Deste falso regresso – e a realidade segue dentro de momentos… – faz, também, parte a edição da caixa Songbook 2014, que reúne os discos de estúdio Silence Becomes It e Only Pain is Real, e ainda um CD de “raridades” (demos, remixes, gravações ao vivo e uma versão perdida de Letter to Memphis, dos Pixies, que Sofia não se lembra já de ter gravado…). Está ali o resumo de três anos loucos na vida de três rapazes de Leiria e de uma miúda a quem David prometeu ligar, “nem que seja daqui a um ano”, a convidá-la para a sua banda – e ligou mesmo, um ano depois de a ter ouvido pela primeira vez. Juntos colecionariam recusas de todas as editoras, grandes e pequenas (“Levámos tampas de todas, e nas demos que enviávamos já lá estavam o Borrow e Little Respect…”, recorda David, divertido).
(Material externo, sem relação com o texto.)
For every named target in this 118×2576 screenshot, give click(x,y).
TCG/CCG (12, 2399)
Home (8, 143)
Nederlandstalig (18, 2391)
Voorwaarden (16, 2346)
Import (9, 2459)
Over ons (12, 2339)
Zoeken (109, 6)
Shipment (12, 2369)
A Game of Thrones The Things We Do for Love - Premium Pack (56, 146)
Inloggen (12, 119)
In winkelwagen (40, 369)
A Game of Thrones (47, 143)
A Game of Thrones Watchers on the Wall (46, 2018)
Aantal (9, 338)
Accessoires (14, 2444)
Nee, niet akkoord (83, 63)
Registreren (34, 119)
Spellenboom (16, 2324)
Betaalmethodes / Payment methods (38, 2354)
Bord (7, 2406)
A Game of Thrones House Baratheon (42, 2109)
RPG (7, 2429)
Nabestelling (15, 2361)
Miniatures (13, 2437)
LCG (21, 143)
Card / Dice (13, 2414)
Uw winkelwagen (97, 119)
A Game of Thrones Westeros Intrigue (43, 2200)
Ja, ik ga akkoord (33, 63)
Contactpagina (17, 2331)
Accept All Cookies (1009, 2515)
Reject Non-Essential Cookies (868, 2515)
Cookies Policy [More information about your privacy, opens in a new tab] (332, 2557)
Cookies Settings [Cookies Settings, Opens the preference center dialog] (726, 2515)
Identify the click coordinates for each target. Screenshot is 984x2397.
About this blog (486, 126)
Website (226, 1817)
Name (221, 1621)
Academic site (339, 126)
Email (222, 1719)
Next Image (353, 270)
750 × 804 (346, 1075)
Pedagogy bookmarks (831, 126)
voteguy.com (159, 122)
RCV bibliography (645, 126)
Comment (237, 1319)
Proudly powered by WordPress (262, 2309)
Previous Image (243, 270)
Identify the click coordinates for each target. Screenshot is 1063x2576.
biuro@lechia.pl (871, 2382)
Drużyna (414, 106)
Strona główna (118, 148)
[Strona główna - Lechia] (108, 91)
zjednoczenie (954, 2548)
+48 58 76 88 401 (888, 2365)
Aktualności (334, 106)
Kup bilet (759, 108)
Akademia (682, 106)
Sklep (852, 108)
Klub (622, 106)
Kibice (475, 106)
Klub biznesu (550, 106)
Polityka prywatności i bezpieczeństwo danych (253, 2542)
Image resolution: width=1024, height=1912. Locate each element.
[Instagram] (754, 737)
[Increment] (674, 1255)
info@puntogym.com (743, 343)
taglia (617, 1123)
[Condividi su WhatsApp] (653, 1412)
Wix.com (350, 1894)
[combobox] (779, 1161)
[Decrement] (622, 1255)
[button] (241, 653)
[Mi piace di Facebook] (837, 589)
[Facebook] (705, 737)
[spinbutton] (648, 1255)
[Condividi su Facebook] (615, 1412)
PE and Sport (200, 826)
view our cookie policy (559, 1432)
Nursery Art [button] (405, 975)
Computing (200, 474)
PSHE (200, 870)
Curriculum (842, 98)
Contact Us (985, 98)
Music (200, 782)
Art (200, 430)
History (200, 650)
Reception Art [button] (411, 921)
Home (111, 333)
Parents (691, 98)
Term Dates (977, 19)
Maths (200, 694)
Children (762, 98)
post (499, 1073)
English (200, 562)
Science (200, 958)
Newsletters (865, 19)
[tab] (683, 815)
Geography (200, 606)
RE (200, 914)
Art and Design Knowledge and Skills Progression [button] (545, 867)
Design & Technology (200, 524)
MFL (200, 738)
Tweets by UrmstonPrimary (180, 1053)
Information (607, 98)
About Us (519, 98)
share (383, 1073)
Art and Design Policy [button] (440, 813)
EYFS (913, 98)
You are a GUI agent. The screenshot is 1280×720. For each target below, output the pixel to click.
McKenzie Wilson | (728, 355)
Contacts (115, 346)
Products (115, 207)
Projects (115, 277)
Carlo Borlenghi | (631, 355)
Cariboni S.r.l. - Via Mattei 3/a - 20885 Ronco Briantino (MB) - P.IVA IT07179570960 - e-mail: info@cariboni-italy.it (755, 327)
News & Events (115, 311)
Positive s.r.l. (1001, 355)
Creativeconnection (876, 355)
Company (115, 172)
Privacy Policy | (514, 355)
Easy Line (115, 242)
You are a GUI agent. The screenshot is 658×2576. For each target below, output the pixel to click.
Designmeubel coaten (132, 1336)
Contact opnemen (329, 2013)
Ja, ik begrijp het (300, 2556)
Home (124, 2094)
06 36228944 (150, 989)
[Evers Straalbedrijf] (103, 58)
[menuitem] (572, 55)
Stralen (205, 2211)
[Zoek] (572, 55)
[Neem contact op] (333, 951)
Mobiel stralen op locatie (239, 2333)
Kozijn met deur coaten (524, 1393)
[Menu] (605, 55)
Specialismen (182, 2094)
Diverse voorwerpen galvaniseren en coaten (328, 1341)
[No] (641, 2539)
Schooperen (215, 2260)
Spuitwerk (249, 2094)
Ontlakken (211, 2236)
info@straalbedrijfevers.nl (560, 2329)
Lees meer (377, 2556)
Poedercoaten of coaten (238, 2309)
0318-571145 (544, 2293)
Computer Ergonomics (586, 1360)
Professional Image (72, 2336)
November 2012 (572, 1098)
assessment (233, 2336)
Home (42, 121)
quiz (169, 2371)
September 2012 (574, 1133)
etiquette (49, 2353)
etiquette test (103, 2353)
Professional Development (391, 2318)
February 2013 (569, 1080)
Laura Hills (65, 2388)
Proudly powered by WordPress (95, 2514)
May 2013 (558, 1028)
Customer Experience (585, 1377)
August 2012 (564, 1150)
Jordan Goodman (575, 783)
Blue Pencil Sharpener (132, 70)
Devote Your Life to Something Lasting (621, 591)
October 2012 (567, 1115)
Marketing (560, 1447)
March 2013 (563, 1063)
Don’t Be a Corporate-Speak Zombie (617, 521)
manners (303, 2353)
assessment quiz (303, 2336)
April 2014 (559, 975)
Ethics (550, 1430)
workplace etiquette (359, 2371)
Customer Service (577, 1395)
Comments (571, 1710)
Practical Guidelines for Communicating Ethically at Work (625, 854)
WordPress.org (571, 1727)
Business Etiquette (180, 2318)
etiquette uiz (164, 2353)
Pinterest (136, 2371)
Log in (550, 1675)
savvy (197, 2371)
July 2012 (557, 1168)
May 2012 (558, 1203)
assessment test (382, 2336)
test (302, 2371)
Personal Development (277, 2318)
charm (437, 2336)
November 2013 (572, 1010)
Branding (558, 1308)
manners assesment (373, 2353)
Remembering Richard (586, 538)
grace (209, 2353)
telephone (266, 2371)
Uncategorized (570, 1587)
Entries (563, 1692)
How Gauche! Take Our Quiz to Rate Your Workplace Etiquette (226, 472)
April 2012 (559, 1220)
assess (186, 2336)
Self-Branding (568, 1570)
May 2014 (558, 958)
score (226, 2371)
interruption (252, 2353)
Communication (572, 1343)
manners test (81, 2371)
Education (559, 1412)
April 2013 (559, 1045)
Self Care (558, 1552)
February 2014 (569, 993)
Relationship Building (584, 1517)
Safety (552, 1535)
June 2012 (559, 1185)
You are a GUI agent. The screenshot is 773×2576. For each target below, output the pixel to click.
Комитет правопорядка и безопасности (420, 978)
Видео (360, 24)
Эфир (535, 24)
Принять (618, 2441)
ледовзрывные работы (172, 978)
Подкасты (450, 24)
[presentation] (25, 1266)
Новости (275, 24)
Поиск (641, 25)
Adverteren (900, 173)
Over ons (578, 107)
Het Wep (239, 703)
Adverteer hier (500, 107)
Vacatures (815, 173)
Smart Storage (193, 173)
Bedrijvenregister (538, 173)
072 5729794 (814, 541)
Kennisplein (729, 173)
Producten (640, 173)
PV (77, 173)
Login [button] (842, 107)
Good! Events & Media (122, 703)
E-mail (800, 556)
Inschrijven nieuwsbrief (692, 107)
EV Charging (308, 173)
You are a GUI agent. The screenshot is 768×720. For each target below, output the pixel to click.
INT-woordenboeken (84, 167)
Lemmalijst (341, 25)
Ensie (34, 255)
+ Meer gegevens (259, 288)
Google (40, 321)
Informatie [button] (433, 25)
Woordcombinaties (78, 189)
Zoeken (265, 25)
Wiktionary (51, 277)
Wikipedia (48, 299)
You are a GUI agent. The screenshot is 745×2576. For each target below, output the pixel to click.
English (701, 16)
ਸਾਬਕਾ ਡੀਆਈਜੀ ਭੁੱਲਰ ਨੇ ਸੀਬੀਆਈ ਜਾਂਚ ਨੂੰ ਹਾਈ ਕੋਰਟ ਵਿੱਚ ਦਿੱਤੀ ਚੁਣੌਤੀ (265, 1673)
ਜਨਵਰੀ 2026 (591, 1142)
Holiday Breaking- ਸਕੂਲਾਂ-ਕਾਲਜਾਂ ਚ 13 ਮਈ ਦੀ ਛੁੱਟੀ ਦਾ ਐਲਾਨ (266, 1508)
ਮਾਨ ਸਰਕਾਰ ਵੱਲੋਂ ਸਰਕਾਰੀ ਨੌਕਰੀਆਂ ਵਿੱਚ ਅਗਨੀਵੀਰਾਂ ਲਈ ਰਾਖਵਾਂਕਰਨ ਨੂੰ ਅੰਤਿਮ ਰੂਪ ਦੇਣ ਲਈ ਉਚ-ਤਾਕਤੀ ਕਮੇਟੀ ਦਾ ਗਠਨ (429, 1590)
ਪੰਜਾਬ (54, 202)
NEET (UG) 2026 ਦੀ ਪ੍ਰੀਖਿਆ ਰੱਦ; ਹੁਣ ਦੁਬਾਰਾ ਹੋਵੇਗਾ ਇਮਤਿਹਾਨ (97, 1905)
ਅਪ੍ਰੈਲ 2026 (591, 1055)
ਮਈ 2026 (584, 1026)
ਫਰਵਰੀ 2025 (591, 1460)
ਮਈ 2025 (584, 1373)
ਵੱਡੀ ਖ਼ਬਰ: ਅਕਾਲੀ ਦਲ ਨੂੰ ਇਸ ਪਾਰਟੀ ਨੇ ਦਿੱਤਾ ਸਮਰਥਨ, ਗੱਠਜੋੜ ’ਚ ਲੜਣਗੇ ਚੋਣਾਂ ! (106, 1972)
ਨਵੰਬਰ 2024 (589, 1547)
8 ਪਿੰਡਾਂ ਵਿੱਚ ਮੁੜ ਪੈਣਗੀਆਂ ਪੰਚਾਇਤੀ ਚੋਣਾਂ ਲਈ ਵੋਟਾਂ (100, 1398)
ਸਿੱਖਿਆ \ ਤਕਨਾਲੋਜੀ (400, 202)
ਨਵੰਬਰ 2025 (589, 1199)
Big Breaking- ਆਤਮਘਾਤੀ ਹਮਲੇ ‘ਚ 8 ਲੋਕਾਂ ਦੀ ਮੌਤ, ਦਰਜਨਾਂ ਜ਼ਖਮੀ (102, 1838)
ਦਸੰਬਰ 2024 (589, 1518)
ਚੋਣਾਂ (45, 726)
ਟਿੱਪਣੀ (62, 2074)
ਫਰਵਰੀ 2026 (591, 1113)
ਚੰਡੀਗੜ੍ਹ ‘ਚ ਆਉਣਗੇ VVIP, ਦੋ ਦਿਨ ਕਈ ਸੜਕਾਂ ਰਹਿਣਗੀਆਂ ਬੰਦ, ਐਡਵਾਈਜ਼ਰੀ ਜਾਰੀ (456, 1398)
Até os aceitariam, mas se cantassem em português. Eram uma entre muitas bandas nacionais a procurarem algum reconhecimento, chegar ao público quando a internet ainda estava na pré-história… Depois, a presença da tal versão dos Erasure na coletânea Sons de Todas as Cores, em 1998, virou-lhes os dias de pernas para o ar, com um sucesso totalmente inesperado. Antes ainda de poderem conversar sobre o que lhes estava a acontecer, tinham uma agenda carregada que os fazia percorrer o País de norte a sul. “Até nos assustou… Uma vez andava às compras, num Intermarché, e um Pai Natal brasileiro que estava lá a fazer animação disse ao microfone: ‘Está o baixista dos Silence 4 na secção de queijos, não percam a oportunidade de lhe pedir um autógrafo’!”, recorda Rui Costa. Isto de estar vivo tem muito que se lhe diga.